On 6/23/20 3:02 PM, Daan De Meyer via arch-general wrote:
This is not about locale-gen. locale-gen (and /etc/locale.gen) are Arch-specific custom scripts which IIRC were copied from Debian once upon a time, which just run localedef. I actually use a much simpler locale-gen program which uses flag files e.g. /etc/locales/en_US (file contents can contain a charset but are otherwise assumed to be UTF-8). It's not hard to hack your own.
Running localedef directly doesn't really solve any of the issues I mentioned either though.
It would: - avoid the *additional* issue "what to do if locale-gen doesn't exist", - solve the issue "locale-gen does not have a --root option" It wouldn't: - solve the issue "host/guest glibc version mismatches"
What if we make do with a single locale package? I just found out there's some progress on the C.UTF-8 locale upstream support in glibc ( https://sourceware.org/pipermail/libc-alpha/2020-June/115224.html). It doesn't look like it will be built-in though unless they manage to get the size down significantly. If it isn't built-in, maybe we could add a single package just for the C.UTF-8 locale? That should be sufficient for 95% of the "I'm building an Arch container/vm image for development/server/any other development stuff" use cases which generally will be using an english locale and avoids all the problems I mentioned earlier without requiring the addition of 300+ packages. It'll have to wait until we have C.UTF-8 in glibc though.
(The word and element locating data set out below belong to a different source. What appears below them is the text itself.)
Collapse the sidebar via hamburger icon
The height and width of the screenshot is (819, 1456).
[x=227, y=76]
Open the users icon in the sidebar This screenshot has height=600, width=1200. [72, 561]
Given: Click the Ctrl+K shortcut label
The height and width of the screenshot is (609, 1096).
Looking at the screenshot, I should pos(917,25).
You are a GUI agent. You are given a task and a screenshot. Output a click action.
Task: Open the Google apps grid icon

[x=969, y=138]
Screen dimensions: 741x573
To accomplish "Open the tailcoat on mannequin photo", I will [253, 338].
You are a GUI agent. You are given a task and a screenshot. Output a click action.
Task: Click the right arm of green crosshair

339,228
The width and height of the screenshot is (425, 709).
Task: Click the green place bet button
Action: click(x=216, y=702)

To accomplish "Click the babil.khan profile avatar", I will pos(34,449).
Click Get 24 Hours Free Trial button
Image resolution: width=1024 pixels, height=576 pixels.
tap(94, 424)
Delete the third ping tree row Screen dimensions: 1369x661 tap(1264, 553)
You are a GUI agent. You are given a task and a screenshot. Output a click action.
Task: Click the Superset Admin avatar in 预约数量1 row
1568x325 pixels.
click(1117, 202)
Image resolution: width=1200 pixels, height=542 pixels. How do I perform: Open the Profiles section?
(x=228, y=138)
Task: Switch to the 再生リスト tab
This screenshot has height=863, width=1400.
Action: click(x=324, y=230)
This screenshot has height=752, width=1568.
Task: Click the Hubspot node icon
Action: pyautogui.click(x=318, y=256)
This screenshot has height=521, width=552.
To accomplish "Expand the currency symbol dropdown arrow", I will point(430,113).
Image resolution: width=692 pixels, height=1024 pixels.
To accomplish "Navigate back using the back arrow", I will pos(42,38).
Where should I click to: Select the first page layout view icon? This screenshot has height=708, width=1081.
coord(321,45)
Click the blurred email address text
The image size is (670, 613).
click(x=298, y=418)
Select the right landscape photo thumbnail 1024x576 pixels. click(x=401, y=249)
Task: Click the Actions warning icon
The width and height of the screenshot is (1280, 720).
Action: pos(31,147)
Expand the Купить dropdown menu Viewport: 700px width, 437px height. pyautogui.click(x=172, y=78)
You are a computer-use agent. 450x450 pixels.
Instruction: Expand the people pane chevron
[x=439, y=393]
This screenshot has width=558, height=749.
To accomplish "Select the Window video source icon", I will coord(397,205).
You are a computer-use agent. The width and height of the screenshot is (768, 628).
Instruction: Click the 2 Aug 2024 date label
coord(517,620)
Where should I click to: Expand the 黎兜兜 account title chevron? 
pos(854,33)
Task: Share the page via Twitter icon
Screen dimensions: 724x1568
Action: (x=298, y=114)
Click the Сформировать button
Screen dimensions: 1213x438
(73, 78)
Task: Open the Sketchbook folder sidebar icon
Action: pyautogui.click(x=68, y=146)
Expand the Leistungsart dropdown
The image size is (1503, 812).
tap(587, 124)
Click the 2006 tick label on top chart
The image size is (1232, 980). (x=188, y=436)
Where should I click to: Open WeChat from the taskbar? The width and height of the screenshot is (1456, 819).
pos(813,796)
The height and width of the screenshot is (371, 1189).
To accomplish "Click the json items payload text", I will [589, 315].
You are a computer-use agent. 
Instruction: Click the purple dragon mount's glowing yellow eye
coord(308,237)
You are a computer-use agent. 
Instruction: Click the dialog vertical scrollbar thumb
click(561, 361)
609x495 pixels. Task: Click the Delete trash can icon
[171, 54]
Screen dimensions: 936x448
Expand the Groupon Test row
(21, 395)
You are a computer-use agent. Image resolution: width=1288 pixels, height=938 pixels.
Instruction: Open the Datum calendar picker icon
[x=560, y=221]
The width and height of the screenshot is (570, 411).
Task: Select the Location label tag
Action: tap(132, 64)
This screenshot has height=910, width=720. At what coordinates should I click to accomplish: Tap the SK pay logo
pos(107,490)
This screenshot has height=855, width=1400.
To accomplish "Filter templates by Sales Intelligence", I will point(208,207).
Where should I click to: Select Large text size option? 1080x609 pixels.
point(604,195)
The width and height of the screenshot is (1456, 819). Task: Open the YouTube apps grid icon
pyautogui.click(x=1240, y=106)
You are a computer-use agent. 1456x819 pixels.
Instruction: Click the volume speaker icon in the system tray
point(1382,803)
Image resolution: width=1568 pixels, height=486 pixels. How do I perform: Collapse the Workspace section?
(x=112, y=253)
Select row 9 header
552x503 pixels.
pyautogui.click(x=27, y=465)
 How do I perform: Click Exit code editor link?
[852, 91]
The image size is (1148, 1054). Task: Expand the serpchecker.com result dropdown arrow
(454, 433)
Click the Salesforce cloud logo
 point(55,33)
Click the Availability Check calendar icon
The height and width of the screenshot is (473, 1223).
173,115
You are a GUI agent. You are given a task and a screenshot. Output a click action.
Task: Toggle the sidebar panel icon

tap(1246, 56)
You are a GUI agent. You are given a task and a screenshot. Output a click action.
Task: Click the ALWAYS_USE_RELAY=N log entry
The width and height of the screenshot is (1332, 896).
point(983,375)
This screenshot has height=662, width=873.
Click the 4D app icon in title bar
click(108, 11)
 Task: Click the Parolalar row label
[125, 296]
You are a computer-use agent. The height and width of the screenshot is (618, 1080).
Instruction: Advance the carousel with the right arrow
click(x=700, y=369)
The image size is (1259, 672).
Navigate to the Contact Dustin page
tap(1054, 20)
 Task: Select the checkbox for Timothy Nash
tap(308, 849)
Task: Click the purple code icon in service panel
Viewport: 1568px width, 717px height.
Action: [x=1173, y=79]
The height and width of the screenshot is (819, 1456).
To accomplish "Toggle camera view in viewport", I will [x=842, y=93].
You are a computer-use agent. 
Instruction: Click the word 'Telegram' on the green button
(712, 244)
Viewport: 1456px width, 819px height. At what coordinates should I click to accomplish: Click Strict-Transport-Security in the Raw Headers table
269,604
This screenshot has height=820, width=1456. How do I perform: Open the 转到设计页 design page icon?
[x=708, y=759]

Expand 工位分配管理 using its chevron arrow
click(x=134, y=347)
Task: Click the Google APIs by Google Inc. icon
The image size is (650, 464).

I guess we could add a package for en_US.UTF-8 as a stopgap but that doesn't seem worth the effort assuming C.UTF-8 gets merged in a reasonable timeframe.
The ultimate goal is to ensure C.UTF-8 always exists no matter what. If it gets merged upstream in glibc as a non-builtin localedef generated locale, then the probable best solution is to make locale-gen always include C.UTF-8 regardless of which other locales are requested by the user's system. Or include its compiled form in the glibc package directly, if it isn't too bloated.
As an example of why one would need a UTF-8 locale specifically in a container/vm image, meson (actually python) does not like running under a non UTF-8 locale at all.
You're preaching to the choir, here. ;) I thoroughly agree there must be a UTF-8 locale. The question is at what stage should this be selected and generated.
(I don't use mailing lists very often, I hope I didn't mess up the reply etiquette)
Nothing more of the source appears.